Different distributions in sepsis etiology as reflected, to a major part, by respiratory and abdominal infections compared to urinary tract infections in our study become apparent [29, 32]. Another study by Zhao et al. found increased levels of sPD-1 and sPD-L1 in sepsis versus control patients where the sPD-1 levels had a predictive value for the severity sepsis [46]. This study also fractioned patients with respiratory and abdominal infections into a single group. Yu et al. found that in patients with pancreatitis, sPD-1 was particularly increased in the blood of patients with infectious complications [47]. Bakshiani et al. observed an sPD-1 correlation with the inflammation markers CRP and PCT [48].

Limitations

The major limitation of our study is the lack of relation between sPD-1 and sPD-L1 and neutrophil and lymphocyte blood cell counts.

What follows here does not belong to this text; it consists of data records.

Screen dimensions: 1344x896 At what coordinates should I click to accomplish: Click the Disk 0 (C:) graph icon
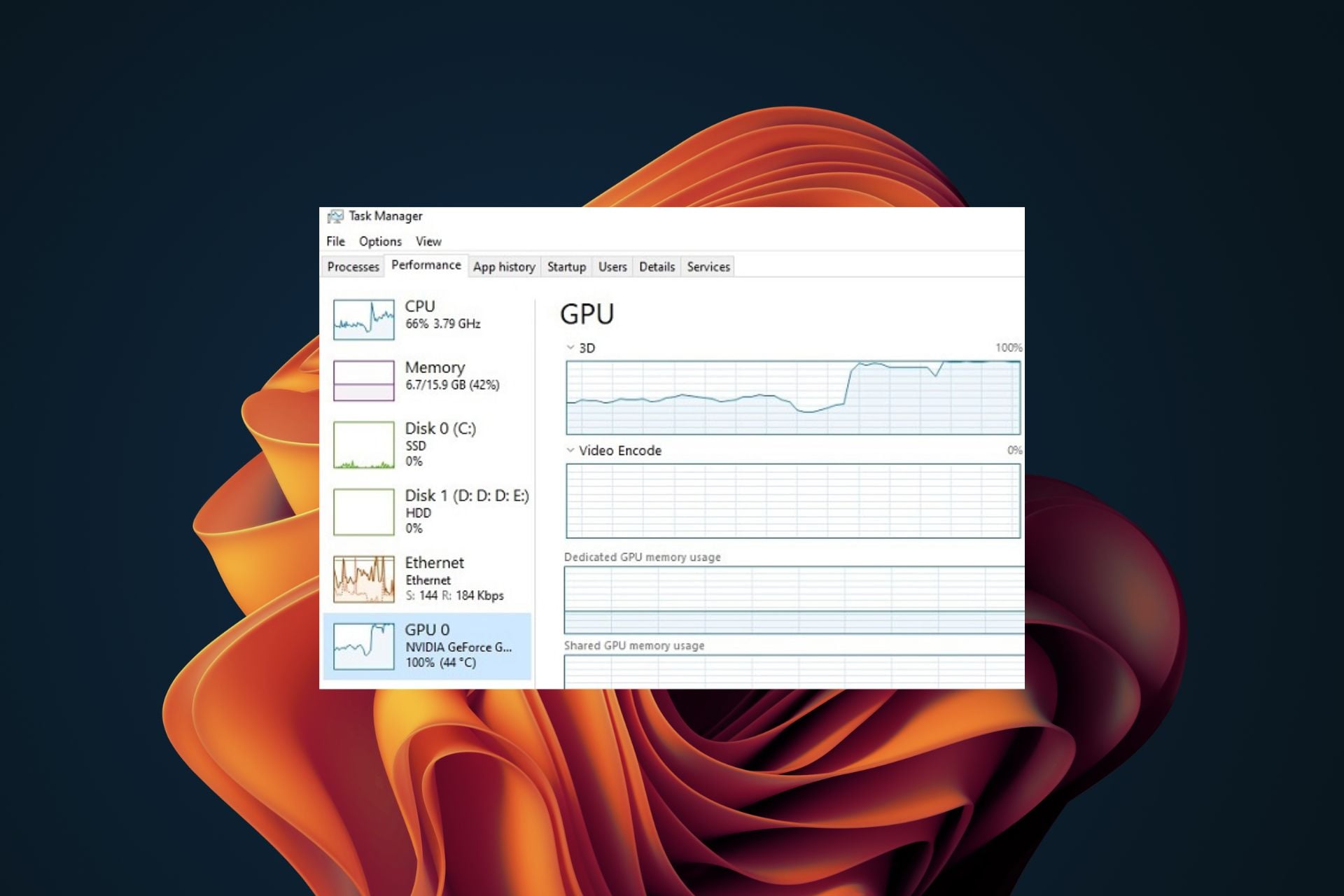(x=363, y=445)
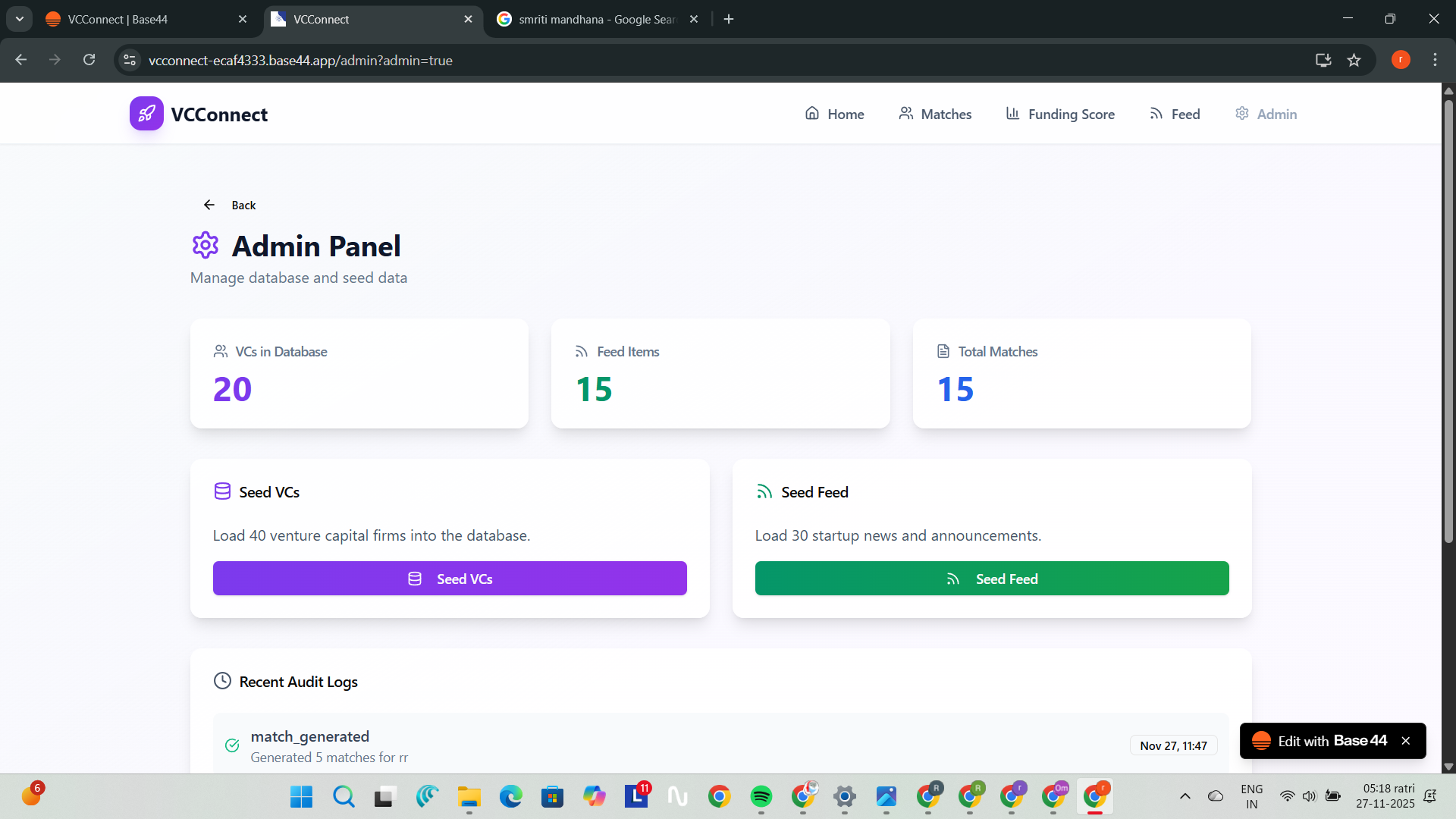Close the Edit with Base44 banner
The image size is (1456, 819).
(x=1406, y=741)
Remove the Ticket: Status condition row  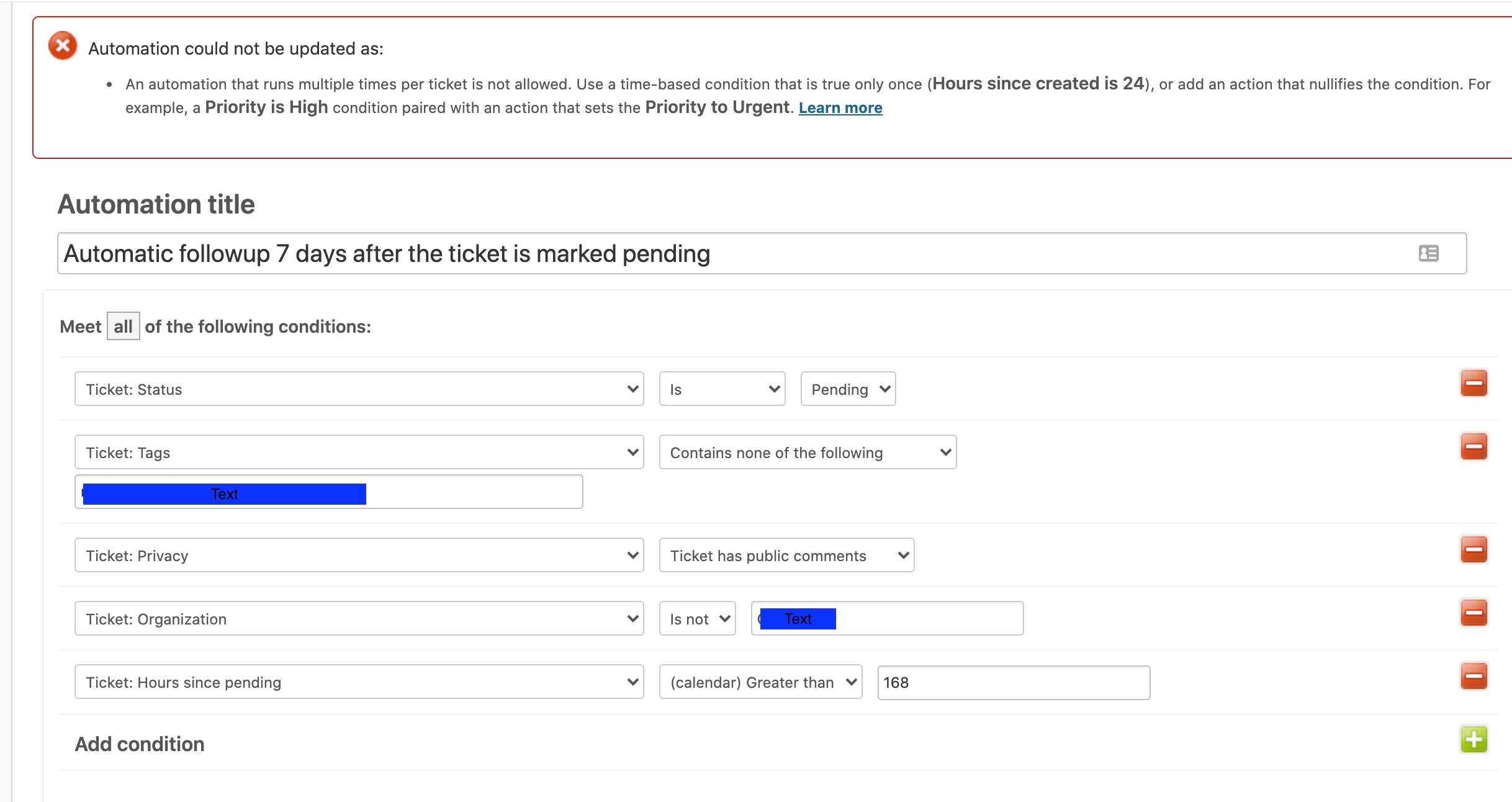1474,383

Nevertheless, the positive correlation analyses of sPD-L1 to PD-L1 mRNA and neutrophilic markers (CEACAM8 mRNA and MPO mRNA) and its negative correlation to lymphocyte markers (TCRβ mRNA, CD4 mRNA, and CD8 mRNA) in whole blood RNA represent a new finding. Our study suggests that these selected blood-subset cell-mRNA markers are exploitable as surrogates for their respective peripheral blood cell counts. PD-L1 expression and sPD-L1 release should be directly analyzed in the isolated blood neutrophils and lymphocytes of septic and non-septic patients.

Conclusions

sPD-L1 was significantly increased in sepsis patients. Moreover, sPD-L1 correlated positively with PD-L1 mRNA and neutrophil mRNA markers in whole blood and indicated an adverse sepsis outcomes.